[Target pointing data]

◆ ◆ ◆ ◆

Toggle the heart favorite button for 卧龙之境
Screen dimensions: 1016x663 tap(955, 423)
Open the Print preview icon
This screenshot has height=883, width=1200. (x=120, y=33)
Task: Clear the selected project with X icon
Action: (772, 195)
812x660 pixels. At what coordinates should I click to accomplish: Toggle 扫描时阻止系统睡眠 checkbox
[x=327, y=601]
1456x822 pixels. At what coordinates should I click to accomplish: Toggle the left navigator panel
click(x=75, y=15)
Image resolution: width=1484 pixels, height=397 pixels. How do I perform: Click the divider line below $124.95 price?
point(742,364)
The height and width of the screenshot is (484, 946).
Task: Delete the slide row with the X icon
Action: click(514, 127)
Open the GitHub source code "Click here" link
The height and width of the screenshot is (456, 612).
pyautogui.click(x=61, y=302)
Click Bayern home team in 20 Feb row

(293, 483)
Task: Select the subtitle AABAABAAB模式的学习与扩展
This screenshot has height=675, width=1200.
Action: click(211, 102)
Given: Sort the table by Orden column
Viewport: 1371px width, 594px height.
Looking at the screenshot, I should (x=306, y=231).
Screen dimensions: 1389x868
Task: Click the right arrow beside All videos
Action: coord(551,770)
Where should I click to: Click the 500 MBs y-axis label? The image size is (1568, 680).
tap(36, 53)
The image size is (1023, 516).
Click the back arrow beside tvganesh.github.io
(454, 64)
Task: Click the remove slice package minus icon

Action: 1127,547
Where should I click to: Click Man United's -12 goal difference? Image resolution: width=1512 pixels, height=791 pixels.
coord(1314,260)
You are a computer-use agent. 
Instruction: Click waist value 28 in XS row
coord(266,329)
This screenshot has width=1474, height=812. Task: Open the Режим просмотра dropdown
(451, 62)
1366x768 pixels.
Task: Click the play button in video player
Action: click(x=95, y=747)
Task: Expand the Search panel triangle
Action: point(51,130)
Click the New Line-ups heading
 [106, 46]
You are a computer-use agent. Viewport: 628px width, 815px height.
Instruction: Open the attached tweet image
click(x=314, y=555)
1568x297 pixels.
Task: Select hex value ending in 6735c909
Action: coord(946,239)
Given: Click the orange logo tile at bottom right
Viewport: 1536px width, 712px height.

◆ ◆ ◆ ◆

What you are asked to do: Print the lines of the listing above, unchanged, from the line with "Task: Select the subtitle AABAABAAB模式的学习与扩展" up to and including the line with "tap(36, 53)".

Solution to this exercise:
Task: Select the subtitle AABAABAAB模式的学习与扩展
This screenshot has height=675, width=1200.
Action: click(211, 102)
Given: Sort the table by Orden column
Viewport: 1371px width, 594px height.
Looking at the screenshot, I should (x=306, y=231).
Screen dimensions: 1389x868
Task: Click the right arrow beside All videos
Action: coord(551,770)
Where should I click to: Click the 500 MBs y-axis label? The image size is (1568, 680).
tap(36, 53)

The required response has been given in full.